Activity: Needed from the data below: every line from the one with "Click 'First upload' commit for README.md" up to and including the one with "Select doc-bot in the room list", repeated exactly and with nothing else.

Records supplied:
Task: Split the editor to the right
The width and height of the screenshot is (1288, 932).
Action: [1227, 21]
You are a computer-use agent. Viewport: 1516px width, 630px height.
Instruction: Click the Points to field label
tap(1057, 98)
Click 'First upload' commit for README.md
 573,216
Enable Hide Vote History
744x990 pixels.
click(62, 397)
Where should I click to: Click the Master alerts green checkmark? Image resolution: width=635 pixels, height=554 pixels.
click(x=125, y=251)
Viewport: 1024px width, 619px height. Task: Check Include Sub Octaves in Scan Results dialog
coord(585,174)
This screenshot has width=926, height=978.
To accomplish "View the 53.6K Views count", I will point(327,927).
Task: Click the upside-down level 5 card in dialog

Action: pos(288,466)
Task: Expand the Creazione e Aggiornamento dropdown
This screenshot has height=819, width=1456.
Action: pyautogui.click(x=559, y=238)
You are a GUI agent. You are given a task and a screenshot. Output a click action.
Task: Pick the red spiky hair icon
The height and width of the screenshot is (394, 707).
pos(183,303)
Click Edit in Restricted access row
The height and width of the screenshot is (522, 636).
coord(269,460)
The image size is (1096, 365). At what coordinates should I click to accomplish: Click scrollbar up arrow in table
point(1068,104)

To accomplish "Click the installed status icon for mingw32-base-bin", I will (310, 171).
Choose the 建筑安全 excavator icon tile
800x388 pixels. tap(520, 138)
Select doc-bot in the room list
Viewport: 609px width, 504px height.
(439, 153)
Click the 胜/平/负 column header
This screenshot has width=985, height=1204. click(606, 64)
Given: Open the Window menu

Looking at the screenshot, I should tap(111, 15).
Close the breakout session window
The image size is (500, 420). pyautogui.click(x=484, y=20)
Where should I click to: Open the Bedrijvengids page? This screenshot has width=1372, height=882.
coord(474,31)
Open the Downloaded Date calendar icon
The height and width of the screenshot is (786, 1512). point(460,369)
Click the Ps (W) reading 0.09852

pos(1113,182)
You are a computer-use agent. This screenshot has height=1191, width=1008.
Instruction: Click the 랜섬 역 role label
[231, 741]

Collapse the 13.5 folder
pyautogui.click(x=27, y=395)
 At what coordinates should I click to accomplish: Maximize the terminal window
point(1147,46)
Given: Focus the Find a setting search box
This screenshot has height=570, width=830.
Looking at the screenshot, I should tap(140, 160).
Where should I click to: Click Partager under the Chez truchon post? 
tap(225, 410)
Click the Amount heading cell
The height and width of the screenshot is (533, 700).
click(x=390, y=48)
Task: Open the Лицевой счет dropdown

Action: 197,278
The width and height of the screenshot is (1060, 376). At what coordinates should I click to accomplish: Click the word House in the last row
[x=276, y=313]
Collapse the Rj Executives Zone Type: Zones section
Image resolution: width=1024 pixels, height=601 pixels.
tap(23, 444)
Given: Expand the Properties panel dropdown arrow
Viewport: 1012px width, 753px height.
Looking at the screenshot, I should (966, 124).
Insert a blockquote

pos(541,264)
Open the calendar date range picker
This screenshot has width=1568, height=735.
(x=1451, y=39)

Solution to the exercise:
Click 'First upload' commit for README.md
 573,216
Enable Hide Vote History
744x990 pixels.
click(62, 397)
Where should I click to: Click the Master alerts green checkmark? Image resolution: width=635 pixels, height=554 pixels.
click(x=125, y=251)
Viewport: 1024px width, 619px height. Task: Check Include Sub Octaves in Scan Results dialog
coord(585,174)
This screenshot has width=926, height=978.
To accomplish "View the 53.6K Views count", I will point(327,927).
Task: Click the upside-down level 5 card in dialog

Action: pos(288,466)
Task: Expand the Creazione e Aggiornamento dropdown
This screenshot has height=819, width=1456.
Action: pyautogui.click(x=559, y=238)
You are a GUI agent. You are given a task and a screenshot. Output a click action.
Task: Pick the red spiky hair icon
The height and width of the screenshot is (394, 707).
pos(183,303)
Click Edit in Restricted access row
The height and width of the screenshot is (522, 636).
coord(269,460)
The image size is (1096, 365). At what coordinates should I click to accomplish: Click scrollbar up arrow in table
point(1068,104)

To accomplish "Click the installed status icon for mingw32-base-bin", I will (310, 171).
Choose the 建筑安全 excavator icon tile
800x388 pixels. tap(520, 138)
Select doc-bot in the room list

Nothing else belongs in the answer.